Lafourche voters to decide on jail tax

THIBODAUX, La. - There's constant noise inside the Lafourche Parish Detention Center.

The loud hum of a fan replacing a broken air conditioner, the metallic clang of leg irons and the steady yells from inmates in the crowded cells.

Built for less than 100 inmates in the 1970s, this jail now houses 245.

"We are overcrowded in this jail, and we're forced to ship prisoners out of the jail to be housed in other parishes at a cost of over $1 million a year to the taxpayers," said Deputy Brennan Matherne, spokesperson for the Lafourche Parish Sheriff's Office.

Lafourche voters will decide Saturday if their tax dollars should go to a new jail.

It wouldn't cost property owners additional money; instead, a mill currently going the library system would be rededicated to build a detention center. That mill would generate about $800,000 a year and the parish would put up an additional $600,000 annually.

Council members support the plan.

"It's the worst I've ever seen, and I visited about seven or eight jails," said Council Chair Lindel Toups. "I think it's really needed, and we can build the jail without costing the taxpayers any money."

Officials in Lafourche Parish worry if they don't voluntarily build a new jail now, they could soon be ordered to do it by federal mandate.

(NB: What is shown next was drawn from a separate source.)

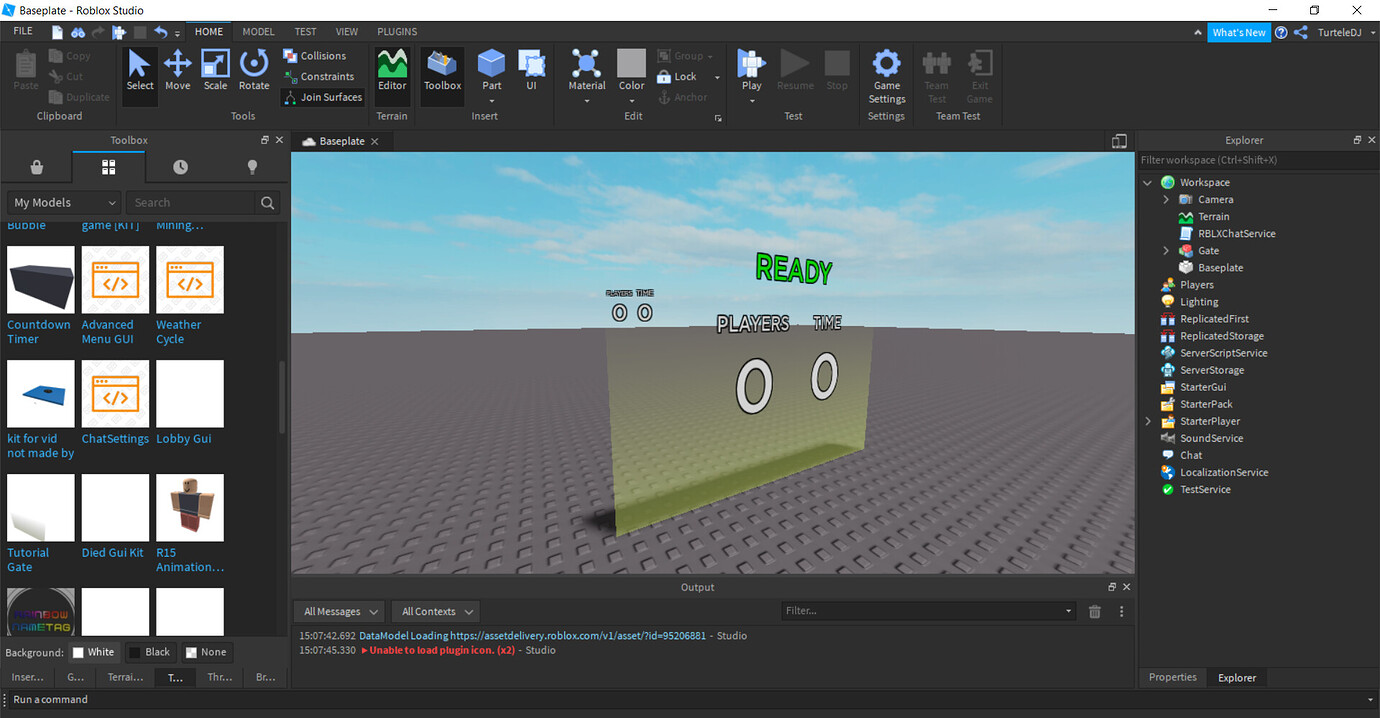Toggle Join Surfaces

(322, 97)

The library system, too, has standards to meet, and director Laura Sanders said it can't do so with less money. She said state guidelines call for bigger facilities, more librarians and added programs.

"There are three levels: There's minimum, there's middle-of-the-road and there's exceeding expectations," she said. "We would like to eventually be able to be middle of the road."

Sanders feels the library system is being punished for maintaining a surplus, and she believes the parish could find the money somewhere else.

"If you take $800,000 away from our budget every year for 30 years, that's $24 million," she said. "We will have to make cuts."

From the quiet branches of the library system to the loud halls of the jail, it's the voters who will have the last word.